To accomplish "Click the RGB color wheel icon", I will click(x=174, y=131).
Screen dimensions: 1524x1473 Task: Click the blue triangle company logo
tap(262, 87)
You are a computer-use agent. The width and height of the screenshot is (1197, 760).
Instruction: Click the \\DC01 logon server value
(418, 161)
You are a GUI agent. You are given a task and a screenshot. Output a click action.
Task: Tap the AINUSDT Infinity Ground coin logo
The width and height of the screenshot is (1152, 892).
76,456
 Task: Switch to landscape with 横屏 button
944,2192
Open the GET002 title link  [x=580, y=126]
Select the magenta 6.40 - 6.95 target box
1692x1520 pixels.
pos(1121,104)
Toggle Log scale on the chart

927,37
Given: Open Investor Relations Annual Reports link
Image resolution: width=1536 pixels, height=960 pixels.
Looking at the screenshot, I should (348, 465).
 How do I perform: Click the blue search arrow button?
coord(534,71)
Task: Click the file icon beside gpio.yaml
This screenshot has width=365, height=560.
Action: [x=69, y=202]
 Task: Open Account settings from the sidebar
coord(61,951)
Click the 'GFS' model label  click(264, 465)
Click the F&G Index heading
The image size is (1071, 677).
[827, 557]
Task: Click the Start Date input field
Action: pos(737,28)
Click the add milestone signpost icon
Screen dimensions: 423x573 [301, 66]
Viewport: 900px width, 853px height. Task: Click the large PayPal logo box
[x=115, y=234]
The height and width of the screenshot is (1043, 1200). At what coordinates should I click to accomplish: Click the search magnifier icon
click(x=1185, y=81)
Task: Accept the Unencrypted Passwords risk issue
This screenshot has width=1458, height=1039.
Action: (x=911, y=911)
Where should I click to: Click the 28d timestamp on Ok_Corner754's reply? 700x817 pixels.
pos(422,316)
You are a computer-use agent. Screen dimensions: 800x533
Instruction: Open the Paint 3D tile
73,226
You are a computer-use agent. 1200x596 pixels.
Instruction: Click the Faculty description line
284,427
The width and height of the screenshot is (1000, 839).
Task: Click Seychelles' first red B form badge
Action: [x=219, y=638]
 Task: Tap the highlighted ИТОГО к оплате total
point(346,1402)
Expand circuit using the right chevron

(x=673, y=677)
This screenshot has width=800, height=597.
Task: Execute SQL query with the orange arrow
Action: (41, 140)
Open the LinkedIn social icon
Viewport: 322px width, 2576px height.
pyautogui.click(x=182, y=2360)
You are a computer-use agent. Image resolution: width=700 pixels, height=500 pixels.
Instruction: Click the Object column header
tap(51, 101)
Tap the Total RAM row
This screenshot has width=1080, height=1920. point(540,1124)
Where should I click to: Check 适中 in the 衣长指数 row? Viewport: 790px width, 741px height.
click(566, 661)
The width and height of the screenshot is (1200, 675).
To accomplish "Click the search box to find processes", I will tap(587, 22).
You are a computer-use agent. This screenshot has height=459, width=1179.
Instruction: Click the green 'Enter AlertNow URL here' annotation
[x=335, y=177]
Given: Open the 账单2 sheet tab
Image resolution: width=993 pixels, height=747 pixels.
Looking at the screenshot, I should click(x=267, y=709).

* * *

- Prompt -
Set down the entries again exactly as they are.

- Answer to the exercise -
To accomplish "Click the RGB color wheel icon", I will click(x=174, y=131).
Screen dimensions: 1524x1473 Task: Click the blue triangle company logo
tap(262, 87)
You are a computer-use agent. The width and height of the screenshot is (1197, 760).
Instruction: Click the \\DC01 logon server value
(418, 161)
You are a GUI agent. You are given a task and a screenshot. Output a click action.
Task: Tap the AINUSDT Infinity Ground coin logo
The width and height of the screenshot is (1152, 892).
76,456
 Task: Switch to landscape with 横屏 button
944,2192
Open the GET002 title link  [x=580, y=126]
Select the magenta 6.40 - 6.95 target box
1692x1520 pixels.
pos(1121,104)
Toggle Log scale on the chart

927,37
Given: Open Investor Relations Annual Reports link
Image resolution: width=1536 pixels, height=960 pixels.
Looking at the screenshot, I should (348, 465).
 How do I perform: Click the blue search arrow button?
coord(534,71)
Task: Click the file icon beside gpio.yaml
This screenshot has width=365, height=560.
Action: [x=69, y=202]
 Task: Open Account settings from the sidebar
coord(61,951)
Click the 'GFS' model label  click(264, 465)
Click the F&G Index heading
The image size is (1071, 677).
[827, 557]
Task: Click the Start Date input field
Action: pos(737,28)
Click the add milestone signpost icon
Screen dimensions: 423x573 [301, 66]
Viewport: 900px width, 853px height. Task: Click the large PayPal logo box
[x=115, y=234]
The height and width of the screenshot is (1043, 1200). At what coordinates should I click to accomplish: Click the search magnifier icon
click(x=1185, y=81)
Task: Accept the Unencrypted Passwords risk issue
This screenshot has width=1458, height=1039.
Action: (x=911, y=911)
Where should I click to: Click the 28d timestamp on Ok_Corner754's reply? 700x817 pixels.
pos(422,316)
You are a computer-use agent. Screen dimensions: 800x533
Instruction: Open the Paint 3D tile
73,226
You are a computer-use agent. 1200x596 pixels.
Instruction: Click the Faculty description line
284,427
The width and height of the screenshot is (1000, 839).
Task: Click Seychelles' first red B form badge
Action: [x=219, y=638]
 Task: Tap the highlighted ИТОГО к оплате total
point(346,1402)
Expand circuit using the right chevron

(x=673, y=677)
This screenshot has width=800, height=597.
Task: Execute SQL query with the orange arrow
Action: (41, 140)
Open the LinkedIn social icon
Viewport: 322px width, 2576px height.
pyautogui.click(x=182, y=2360)
You are a computer-use agent. Image resolution: width=700 pixels, height=500 pixels.
Instruction: Click the Object column header
tap(51, 101)
Tap the Total RAM row
This screenshot has width=1080, height=1920. point(540,1124)
Where should I click to: Check 适中 in the 衣长指数 row? Viewport: 790px width, 741px height.
click(566, 661)
The width and height of the screenshot is (1200, 675).
To accomplish "Click the search box to find processes", I will tap(587, 22).
You are a computer-use agent. This screenshot has height=459, width=1179.
Instruction: Click the green 'Enter AlertNow URL here' annotation
[x=335, y=177]
Given: Open the 账单2 sheet tab
Image resolution: width=993 pixels, height=747 pixels.
Looking at the screenshot, I should click(x=267, y=709).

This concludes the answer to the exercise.